Lightweight job scheduler and daemon for nanopore data processing on a mini-cluster
- A compute-cluster composed of devices running Linux connected to each other preferably using Ethernet.
- One of the devices will act as the head node to issue commands to other worker nodes.
- A shared network mounted storage for storing data.
- SSH key based access from head node to worker nodes.
- Optionally you may configure ansible to automate configuration tasks.
- First build the scheduling daemon (f5pd) and client (f5pl)
make
- Scheduling client (f5pl) is destined for the head node. Copy the scheduling daemon (f5pd) to all worker nodes. If you have configured ansible, you adapt the following command.
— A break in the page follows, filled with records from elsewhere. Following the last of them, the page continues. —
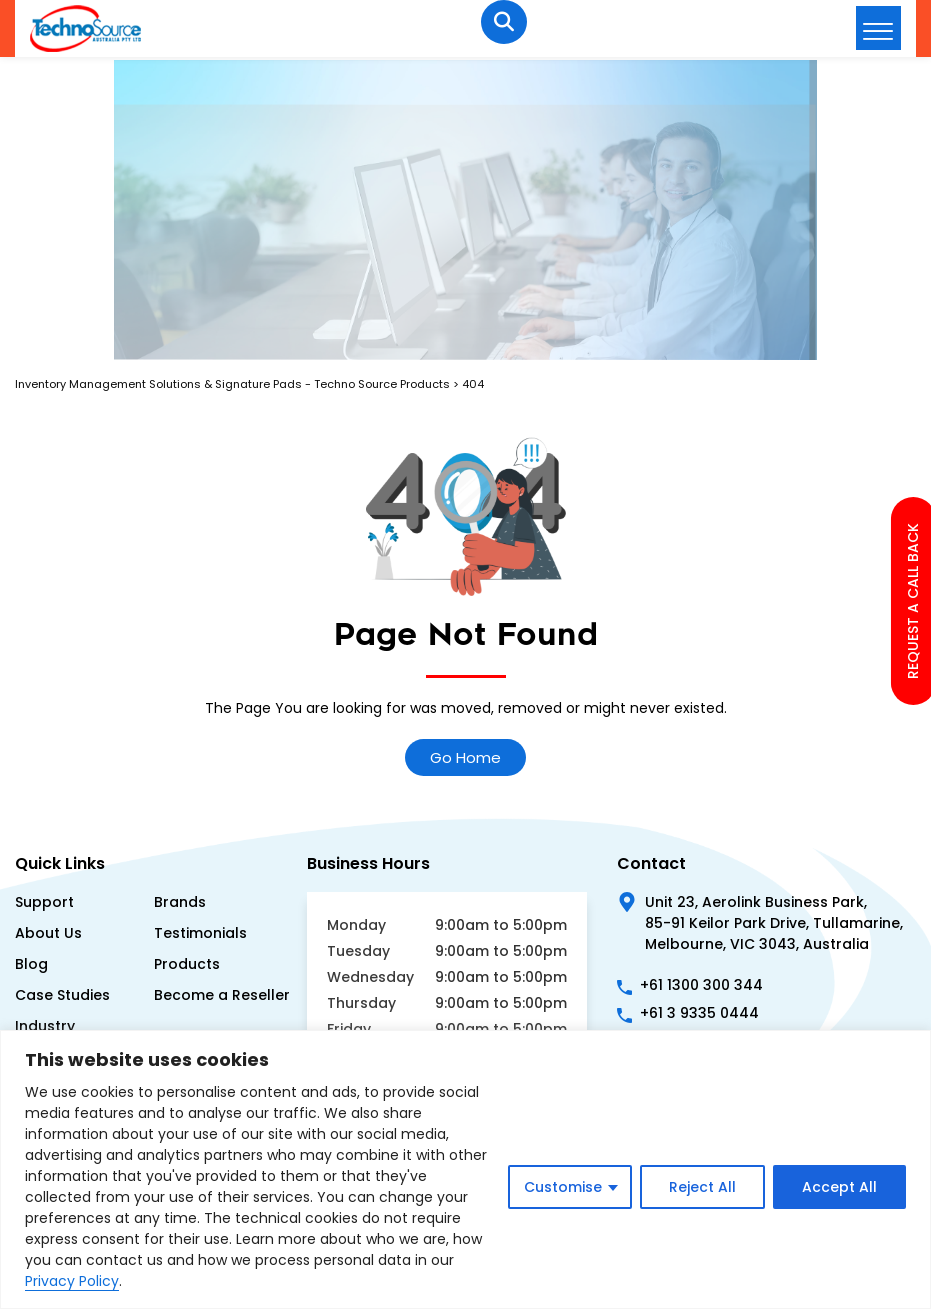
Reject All (702, 1187)
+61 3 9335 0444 (699, 1013)
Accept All (839, 1187)
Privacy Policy (72, 1281)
ansible all -m copy -a "src=./f5pd dest=/nanopore/bin/f5pd mode=0755"
-
Run the scheduling daemon (f5pd) on all worker nodes. You may want to add (f5pd) as a systemd service that runs on the start-up. See scripts/f5pd.service for an example systemd configuration and scripts/install_f5pd_service.sh for an example script.
-
On the head node create a file containing the list of IP addresses of the worker nodes, one IP address per line. An example is in data/ip_list.cfg.
-
Optionally, you may install a web server on the head node and host the scripts under scripts/front to view the log on a web-browser. You will need to edit the paths in these scripts to point to the log location. Note that these scripts are not probably safe to be hosted on a public server.
- Modify the shell script scripts/fast5_pipeline.sh for your use-case. This script is to be called on worker nodes by (f5pd), each time a data unit is assigned. The example script:
- takes a location of a tar file on the network mount (which contains a batch of fast5 files) as the argument;
- deduce the location of fastq file on the network mount associated to the tar file;
- copy the tar file and fastq file to the local storage;
- runs a methylation-calling pipeline that uses the tools minimap2, samtools and nanopolish; and,
- copy the results back to the network mount.
Note that this scripts should exit with a non zero status if any thing went wrong. After modifying the script, copy it to the worker nodes to the location /nanopore/bin/fast5_pipeline.sh
-
On the head node create a file containing the list of tar files (each tar file contains a fast5 batch), one tar file per line. An example is in data/file_list.cfg.
-
Launch the f5pl with the IP list and the tar file list you previously created as the arguments.
./f5pl data/ip_list.cfg data/file_list.cfg
You may adapt the script scripts/run.sh which performs a run discussed above.